I have answered SO MANY QUESTIONS about ICC on that page, but the majority of people asking them are more concerned with “how do I create the number I need to put in my methods section to get this published” rather than actually caring at all about what that number represents or why it’s important.

Perhaps that’s a bit pessimistic, but still…
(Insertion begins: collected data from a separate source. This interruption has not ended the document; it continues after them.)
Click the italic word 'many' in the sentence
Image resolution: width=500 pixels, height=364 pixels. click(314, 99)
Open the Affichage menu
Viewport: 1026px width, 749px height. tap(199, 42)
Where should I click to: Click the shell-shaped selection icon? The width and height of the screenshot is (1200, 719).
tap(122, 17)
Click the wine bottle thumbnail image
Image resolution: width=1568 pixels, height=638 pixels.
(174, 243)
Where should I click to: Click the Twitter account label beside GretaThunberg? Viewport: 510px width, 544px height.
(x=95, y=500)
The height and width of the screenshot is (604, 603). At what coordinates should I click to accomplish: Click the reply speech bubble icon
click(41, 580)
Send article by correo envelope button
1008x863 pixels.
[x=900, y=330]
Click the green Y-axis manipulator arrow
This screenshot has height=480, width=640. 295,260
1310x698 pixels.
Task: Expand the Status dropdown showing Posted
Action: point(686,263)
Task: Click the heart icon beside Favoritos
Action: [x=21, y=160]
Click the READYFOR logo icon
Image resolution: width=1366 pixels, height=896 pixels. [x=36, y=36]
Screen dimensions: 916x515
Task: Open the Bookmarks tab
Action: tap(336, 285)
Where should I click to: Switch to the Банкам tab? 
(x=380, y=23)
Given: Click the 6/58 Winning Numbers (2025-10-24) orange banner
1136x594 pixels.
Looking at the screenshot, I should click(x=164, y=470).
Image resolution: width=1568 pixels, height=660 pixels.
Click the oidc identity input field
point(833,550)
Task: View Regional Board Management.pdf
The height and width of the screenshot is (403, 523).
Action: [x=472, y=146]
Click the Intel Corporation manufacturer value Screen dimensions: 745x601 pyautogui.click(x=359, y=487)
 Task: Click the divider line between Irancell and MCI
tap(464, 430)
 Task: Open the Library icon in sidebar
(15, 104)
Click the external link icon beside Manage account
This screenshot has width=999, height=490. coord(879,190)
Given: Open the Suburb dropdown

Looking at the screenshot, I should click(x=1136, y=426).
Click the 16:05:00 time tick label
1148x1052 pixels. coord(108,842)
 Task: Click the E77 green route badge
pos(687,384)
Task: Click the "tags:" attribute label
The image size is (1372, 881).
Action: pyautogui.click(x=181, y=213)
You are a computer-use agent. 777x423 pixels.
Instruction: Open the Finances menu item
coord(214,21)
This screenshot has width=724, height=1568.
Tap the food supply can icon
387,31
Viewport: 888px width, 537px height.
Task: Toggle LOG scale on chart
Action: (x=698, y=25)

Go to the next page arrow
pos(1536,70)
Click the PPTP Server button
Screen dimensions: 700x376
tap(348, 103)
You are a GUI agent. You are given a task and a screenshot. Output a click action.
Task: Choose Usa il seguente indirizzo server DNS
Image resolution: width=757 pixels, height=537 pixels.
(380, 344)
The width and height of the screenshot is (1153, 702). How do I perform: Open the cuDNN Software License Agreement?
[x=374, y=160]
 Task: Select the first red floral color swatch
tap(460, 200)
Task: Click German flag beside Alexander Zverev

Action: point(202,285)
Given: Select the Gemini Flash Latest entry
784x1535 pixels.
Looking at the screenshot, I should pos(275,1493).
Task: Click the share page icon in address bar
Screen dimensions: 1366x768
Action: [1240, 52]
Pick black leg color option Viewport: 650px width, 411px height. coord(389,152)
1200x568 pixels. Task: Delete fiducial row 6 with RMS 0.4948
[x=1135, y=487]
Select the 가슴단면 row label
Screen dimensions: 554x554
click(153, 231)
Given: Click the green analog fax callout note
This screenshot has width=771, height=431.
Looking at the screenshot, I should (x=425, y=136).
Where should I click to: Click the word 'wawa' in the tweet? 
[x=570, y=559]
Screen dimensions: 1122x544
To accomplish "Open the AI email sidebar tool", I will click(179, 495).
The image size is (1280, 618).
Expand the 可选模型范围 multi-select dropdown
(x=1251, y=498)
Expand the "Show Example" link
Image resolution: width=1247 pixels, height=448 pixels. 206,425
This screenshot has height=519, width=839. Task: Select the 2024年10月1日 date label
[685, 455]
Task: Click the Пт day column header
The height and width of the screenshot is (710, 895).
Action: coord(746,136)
And there is a definitely some value to “if you build it, they will come” in the sense that if people have identified a research methods problem that they can’t easily solve, handing them software that makes it a push-button affair will lead to a high adoption rate of that software. Just look at Andrew Hayes’ PROCESS macro – suddenly, mediation tests are everywhere, and I think a lot of that is because 1) people wanted to do mediation tests before but 2) writing out formulas in R or Mplus is hard. If you only need to write x=predictor,y=outcome,m=mediator, that is within the coding skill level of a lot more researchers.

-Richard

---

Richard N. Landers, Ph.D.

Associate Professor, Industrial/Organizational Psychology

Associate Editor, Computers in Human Behavior

Associate Editor, Simulation & Gaming

Old Dominion University | Mills Godwin Building 346E, Norfolk VA 23529

Website: http://rlanders.net | Blog: http://neoacademic.com

Tw: @rnlanders | Ph: 757-683-4212 | Fx: 757-683-5087

From: Programming as Social Science (PaSS) [mailto:[log in to unmask]] On Behalf Of Juan C. Corrrea
Sent: Thursday, March 2, 2017 12:11 PM
To: [log in to unmask]
Subject: Re: programming & interpretive social science

Well, John...

There are a lot of "hidden" processes in almost all the analyses that can be done with Python or any other software including SPSS. Think for instance in the case of "factor analysis" for validating psychological tests. This is a standard analysis followed by many researchers. Yet, it is already known that many of them ignore the mathematical details of this procedure and many of them omit important outputs that must be included in the results (I know at least a couple of papers that say exactly this). Obviously, this a sad situation that might be prevented with proper training in matrix algebra which guides the good reflexion... In my experience, a good strategy that we social scientists can follow is to ask for the assistance of mathematicians or computer scientists if we don't understand the specifics of the techniques... The same applies to programming languages that include specific algorithms for conducting non-traditional analyses for our data...

Juan C. Correa

https://sites.google.com/site/jcorrean/Home

On 02/03/17 11:25, John D. Boy wrote:

Phillip, thanks for your thoughts (and really, no apologies needed!). You bring up a few issues I hadn’t considered yet, particularly with your thoughts on reflexivity/methodology. That’s a crucial point, I think, and one that’s not at all obvious to folks that don’t know what social research consists of. That’s one of the difficulties with planning this talk – it’s so hard for me to identify what it is about what we do that is surprising and non-trivial from the point of view of the mainstream audience at this event. Your “bridge to nowhere” example is a very welcome one, and one that helps establish the relevance of our presentation.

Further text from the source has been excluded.